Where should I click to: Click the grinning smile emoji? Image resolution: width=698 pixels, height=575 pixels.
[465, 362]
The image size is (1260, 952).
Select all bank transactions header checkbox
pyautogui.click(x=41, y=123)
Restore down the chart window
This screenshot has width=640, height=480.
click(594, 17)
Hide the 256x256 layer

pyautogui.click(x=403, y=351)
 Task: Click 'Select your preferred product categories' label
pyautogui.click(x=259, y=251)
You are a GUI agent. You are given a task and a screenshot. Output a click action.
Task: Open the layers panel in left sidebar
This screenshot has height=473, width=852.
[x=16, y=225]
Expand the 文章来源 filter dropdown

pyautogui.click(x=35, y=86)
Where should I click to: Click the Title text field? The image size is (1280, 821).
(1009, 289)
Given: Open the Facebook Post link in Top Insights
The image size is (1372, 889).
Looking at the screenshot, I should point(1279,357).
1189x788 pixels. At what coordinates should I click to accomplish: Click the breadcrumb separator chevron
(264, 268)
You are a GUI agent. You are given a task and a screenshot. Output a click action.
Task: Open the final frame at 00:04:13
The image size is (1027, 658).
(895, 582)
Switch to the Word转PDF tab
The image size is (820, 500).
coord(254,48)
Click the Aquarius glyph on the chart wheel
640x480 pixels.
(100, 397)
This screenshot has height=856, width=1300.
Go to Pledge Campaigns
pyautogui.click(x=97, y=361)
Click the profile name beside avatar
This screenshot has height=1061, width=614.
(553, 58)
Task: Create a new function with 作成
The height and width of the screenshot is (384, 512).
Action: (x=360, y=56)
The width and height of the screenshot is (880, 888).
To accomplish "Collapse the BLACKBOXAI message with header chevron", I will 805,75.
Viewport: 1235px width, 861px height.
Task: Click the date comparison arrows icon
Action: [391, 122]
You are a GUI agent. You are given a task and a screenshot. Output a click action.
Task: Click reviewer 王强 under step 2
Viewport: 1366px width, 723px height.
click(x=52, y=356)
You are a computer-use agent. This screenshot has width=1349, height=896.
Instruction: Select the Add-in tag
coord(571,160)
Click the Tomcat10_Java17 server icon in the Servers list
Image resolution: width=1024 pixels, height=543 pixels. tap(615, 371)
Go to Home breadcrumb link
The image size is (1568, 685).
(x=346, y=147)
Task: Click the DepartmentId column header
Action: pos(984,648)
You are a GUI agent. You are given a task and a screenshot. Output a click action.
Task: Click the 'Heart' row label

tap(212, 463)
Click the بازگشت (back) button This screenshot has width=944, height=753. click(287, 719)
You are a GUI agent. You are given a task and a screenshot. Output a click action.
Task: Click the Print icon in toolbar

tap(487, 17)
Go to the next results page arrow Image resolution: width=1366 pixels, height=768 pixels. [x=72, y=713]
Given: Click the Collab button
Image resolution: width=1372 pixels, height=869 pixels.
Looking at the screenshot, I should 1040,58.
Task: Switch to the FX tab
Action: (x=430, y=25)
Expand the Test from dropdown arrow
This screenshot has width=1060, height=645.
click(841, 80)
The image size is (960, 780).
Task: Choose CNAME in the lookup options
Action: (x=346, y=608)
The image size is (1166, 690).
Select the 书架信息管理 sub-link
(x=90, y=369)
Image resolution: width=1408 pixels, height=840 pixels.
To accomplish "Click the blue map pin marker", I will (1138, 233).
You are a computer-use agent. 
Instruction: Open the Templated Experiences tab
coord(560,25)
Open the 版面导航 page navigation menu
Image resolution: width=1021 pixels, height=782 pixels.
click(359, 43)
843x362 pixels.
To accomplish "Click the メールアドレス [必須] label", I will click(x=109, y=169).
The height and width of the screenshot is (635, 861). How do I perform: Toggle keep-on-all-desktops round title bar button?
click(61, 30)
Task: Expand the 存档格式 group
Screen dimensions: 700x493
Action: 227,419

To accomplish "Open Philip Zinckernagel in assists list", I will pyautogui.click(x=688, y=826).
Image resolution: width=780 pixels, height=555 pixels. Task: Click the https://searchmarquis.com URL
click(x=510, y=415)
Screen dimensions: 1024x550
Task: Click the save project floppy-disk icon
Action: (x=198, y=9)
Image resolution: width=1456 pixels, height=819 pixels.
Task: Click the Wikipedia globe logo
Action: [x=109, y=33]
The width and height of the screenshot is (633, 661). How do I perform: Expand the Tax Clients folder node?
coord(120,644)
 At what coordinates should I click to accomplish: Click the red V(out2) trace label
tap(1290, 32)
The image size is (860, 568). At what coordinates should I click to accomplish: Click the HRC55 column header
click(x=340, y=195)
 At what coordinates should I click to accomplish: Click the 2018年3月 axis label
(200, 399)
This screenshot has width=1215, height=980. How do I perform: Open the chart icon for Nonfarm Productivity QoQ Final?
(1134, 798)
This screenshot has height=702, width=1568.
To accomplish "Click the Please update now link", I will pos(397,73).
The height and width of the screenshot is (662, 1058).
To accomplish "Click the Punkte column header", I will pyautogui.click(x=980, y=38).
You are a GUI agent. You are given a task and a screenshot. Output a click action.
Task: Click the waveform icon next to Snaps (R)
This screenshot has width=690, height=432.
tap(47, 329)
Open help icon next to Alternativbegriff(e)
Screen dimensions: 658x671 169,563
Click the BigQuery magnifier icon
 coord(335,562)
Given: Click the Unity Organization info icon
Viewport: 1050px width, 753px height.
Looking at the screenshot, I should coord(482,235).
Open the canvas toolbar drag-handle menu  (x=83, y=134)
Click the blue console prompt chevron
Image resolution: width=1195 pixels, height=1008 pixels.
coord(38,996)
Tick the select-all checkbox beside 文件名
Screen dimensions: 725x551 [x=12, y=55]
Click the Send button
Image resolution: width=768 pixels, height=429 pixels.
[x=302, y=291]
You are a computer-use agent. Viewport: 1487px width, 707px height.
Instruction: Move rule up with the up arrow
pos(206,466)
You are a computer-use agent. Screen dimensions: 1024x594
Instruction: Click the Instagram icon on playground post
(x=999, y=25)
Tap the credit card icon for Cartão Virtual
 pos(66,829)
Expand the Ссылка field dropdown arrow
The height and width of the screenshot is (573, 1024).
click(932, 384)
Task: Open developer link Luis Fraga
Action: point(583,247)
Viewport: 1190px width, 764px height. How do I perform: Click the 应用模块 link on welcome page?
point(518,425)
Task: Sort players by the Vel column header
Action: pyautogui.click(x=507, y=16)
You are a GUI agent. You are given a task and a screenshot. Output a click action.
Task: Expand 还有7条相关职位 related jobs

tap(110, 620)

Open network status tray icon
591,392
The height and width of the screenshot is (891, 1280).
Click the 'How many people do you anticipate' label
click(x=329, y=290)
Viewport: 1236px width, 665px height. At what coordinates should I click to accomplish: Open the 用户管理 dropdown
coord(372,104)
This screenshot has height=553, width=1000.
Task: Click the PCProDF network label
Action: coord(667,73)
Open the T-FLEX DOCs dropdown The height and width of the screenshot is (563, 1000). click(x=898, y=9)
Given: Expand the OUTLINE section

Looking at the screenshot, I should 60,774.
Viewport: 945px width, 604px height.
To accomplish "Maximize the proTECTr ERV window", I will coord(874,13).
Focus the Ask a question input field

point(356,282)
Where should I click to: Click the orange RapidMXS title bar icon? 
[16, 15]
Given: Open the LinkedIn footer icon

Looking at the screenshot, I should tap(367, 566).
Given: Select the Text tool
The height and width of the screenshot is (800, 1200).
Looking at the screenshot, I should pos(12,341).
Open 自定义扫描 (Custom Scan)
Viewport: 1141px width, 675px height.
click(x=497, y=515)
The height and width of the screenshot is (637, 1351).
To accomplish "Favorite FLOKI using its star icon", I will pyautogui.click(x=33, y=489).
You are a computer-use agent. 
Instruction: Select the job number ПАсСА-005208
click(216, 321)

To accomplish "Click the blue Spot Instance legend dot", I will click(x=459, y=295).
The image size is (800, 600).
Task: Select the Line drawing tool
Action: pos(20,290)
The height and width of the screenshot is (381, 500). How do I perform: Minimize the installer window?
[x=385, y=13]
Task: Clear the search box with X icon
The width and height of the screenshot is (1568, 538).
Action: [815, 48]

•••••

AIM OF THE TASK:
Copy out each line of the records where the string "computer" appears.

WRITTEN RESPONSE:
You are a computer-use agent. This screenshot has width=1349, height=896.
You are a computer-use agent. 
You are a computer-use agent. Viewport: 1487px width, 707px height.
You are a computer-use agent. Screen dimensions: 1024x594
You are a computer-use agent. 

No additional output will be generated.